In a final stand-alone Gedae application would these issues need to be addressed by other appropriate control software, produced outside the Gedae environment and operating 'above' the Gedae command program interface, or is it possible to address both of these issues through appropriate flow graph design? That is:

  1. Is it possible to perform Built In Test using portions of a flow-graph to manipulate status data, derived from the underlying operating system or hardware?
  2. Is it possible to enable reconfigurability using appropriately designed flow-graphs, with redundant processing threads which can be switched in/out using valves?

Gedae supports implementing fault tolerance and isolation using either command programs or Gedae flow graphs. The solution that we will use in both cases has a health check task running on each processor and that information is being reported to a central processor that is controlling the application. The application decides after some period of not hearing from an embedded processor that it is dead and reassigns its duties to a spare processor. The solutions described are the two extremes. The first does everything in a command program. The second does everything on the embedded system. Of course there are intermediate solutions which are a mix of the two solutions presented.
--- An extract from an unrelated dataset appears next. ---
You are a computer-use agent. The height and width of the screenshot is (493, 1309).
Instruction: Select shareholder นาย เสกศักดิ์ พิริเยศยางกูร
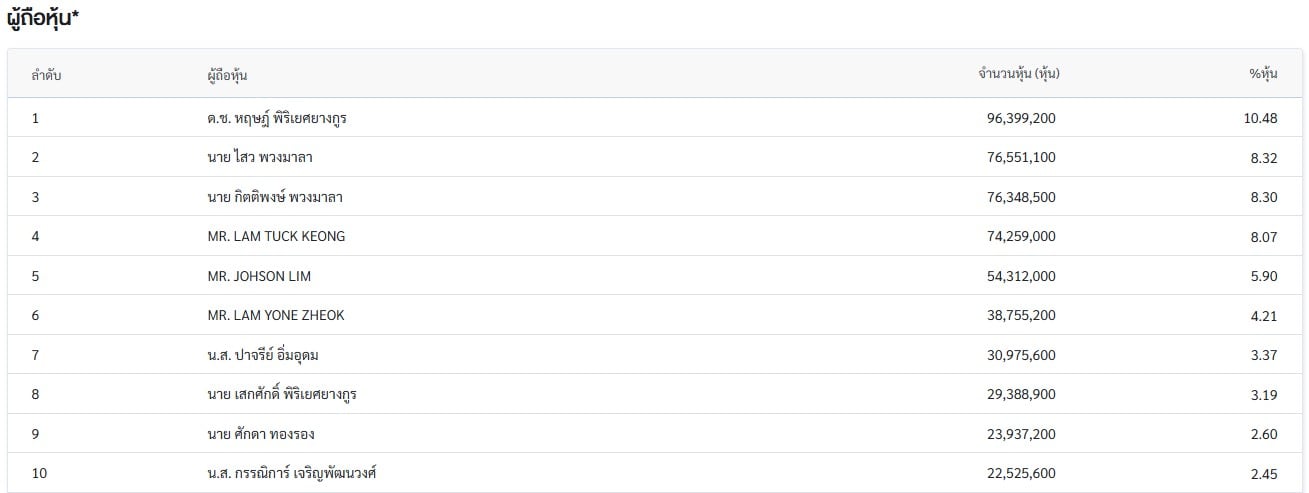276,394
Figure 1 is an illustration of a system that uses a command program and multiple launch packages and health check tasks that were developed outside of Gedae . The command program is monitoring the health of each embedded processor by querying a health check task that is running on the processor. Alternatively, the health check task could report back on a periodic basis and the command program could monitor those reports. Since the health check and Gedae launch package tasks are separate tasks, it is necessary to have a multitasking OS running on the embedded processor. When the command program determines that a processor has failed then it disconnects that processor, starts a launch package on a spare processor, and reconnects the source to the new launch package. The sequence of operations is:

  1. Recognize that an embedded processor (Processor 2 in Figure 2) is not replying.
  2. Disconnect the command program from the health check process.
  3. Disconnect the data source from the Gedae launch package running on the nonresponsive processor.
  4. Load launch package 2 on the spare processor.
  5. Connect the data source to the new launch package.
  6. Start the new launch package.

The result is illustrated in Figure 2.

Figure 3 is a flow graph that shows how one might implement fault detection and isolation within a Gedae flow graph. The same graph is annotated in Figure 4 to show how the graph would be mapped to processors. The function box Sink has logic in it that feeds back information to the controller indicating that a data set has been successfully processed. The function box Control monitors the health check inputs to determine if any processors are not responding. Of course there is the double check to see if the Sink box has reported success. The Control box will hold the data set on the input until the Sink box has reported the completion of processing. It will then discard that data set. If the Control box determines that a processor is not responding then it will reassign any data sets that were assigned to that processor to another processor. Notice that in this scheme all the mode processors are really on equal status. There are simply enough of them to make sure that even with the loss of 1 or 2 or N of them there is still sufficient processing power to maintain the required throughput. This scheme is dependent on the source and sink processors not failing. Other schemes can be developed that provide redundant source and sink processors, and improved fault tolerance.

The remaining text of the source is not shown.